Answer these questions from the travel blog post below, one answer per line.
1. What is the aquarium's price on Friday evening?
2. How many copies of Degas' little dancer were cast after his death?
3. How many old books are in the George Peabody Library's collection?

**Text under study:**
<<<<

Saturday, 12 October 2019

27 September Aquarium

On Friday evening the aquarium is half price, $20 instead of $40, and we had time to go along and see the sea. We live on a boat and are keen divers and we still want to visit old boats, maritime museums and aquariums. This is a nice one. We weren't happy to see dolphins in the collection. And not happy seeing these intelligent animals being used as entertainment for humans.
Sharks in tanks swimming round and round in circles can educate on the beauty and encourage people to support preservation, coral reef exhibits were well done and we saw one of our favourites, Banggai cardinals which come only from Lembeh in Sulawesi. We've seen them in the natural habitat.

Banggai cardinal fish

The jellyfish were delightfully photogenic.

25 September Baltimore arts

The tourist information centre set me up with free buses and gallery guides for a day of arty indulgence. They also have a post office counter but the two women who were manning the counter the day I was there were woefully uninformed about completing any transaction more complicated than selling a local stamp. I had an envelope to send to the UK for which the selection of most appropriate service and the costs took a quarter of an hour and would have been longer if I hadn't checked on the internet. Bless. They tried.
My trip out to the Museum of Art was easier and I was soon absorbing their collection of Impressionist art. Like the Met in NY Baltimore also has a copy of Degas' little dancer. After Degas' death 69 copies were cast they are in museums and private collections.
Degas' Little Dancer

Baltiimore art gallery

Washington memorial

Peabody library reading room
After paintings I hopped the bus back to original centre of Baltimore which sits atop a hill amongst the vast spread of university faculties. The Washington monument, a towering column with Washington on top looks over the George Peabody Library with it's collection of 7,000 old books, America's first cathedral and the Walters Art Museum.

>>>>

**Recorded data:**
<<<<

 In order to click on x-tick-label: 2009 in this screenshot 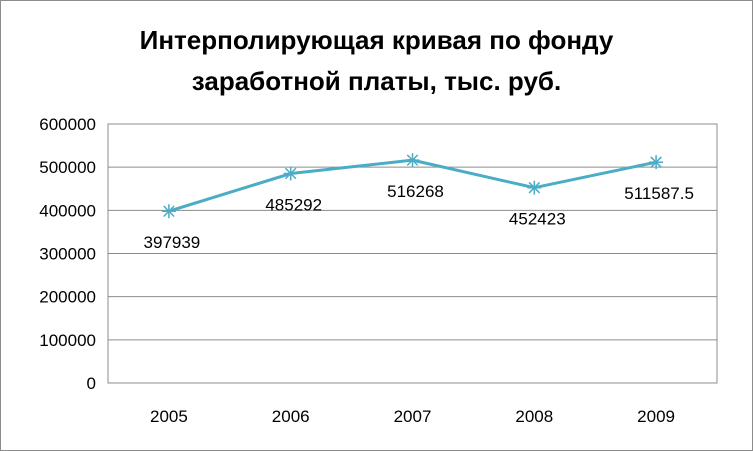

>>>>

**Your response:**
1. $20
2. 69
3. 7,000